Since any periodic signal of frequency $\omega$ can be decomposed using Fourier series as a (possibly infinite) sum of sinusoidal signals (harmonic components) with frequency integer multiple of $\omega$ ($\omega$, 2$\omega$, 3$\omega$, ...) and since the system we are talking about is linear and thus superimposition applies, the amplitude and phase responses (usually plotted as bode diagrams) express how the harmonic components of the output will be scaled/phase-shifted with respect to the corresponding (same frequency) component of the input. Therefore the frequency response function, with its amplitude and phase, tells us how the system will alter the harmonic components of a periodic input signals.

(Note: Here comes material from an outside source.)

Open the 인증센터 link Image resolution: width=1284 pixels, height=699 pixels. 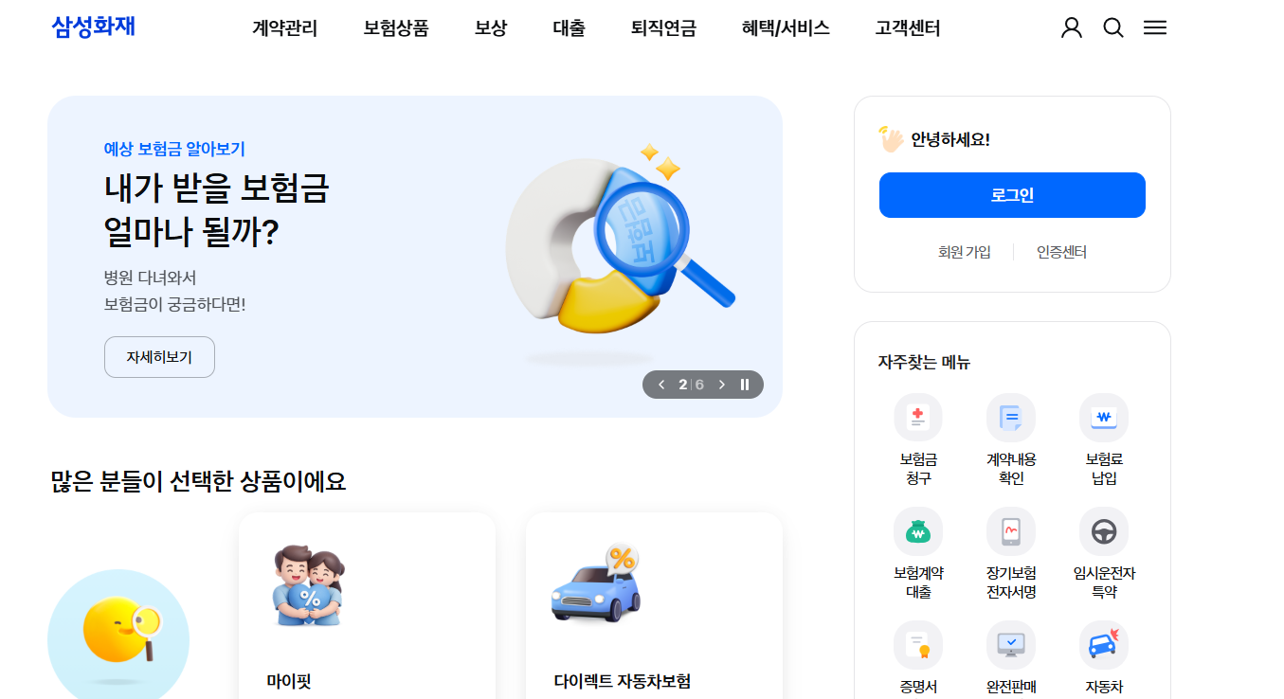tap(1061, 252)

The explanation can be generalized to aperiodic input signals, but then you must reason in terms of Fourier transforms (no more Fourier series) and the concept of harmonic component is more fuzzy (you can see an aperiodic signal as a sum of infinite harmonic components with infinitesimal amplitude and infinitely close in frequency, and so intuition must be supported by a generous amount of math calculus).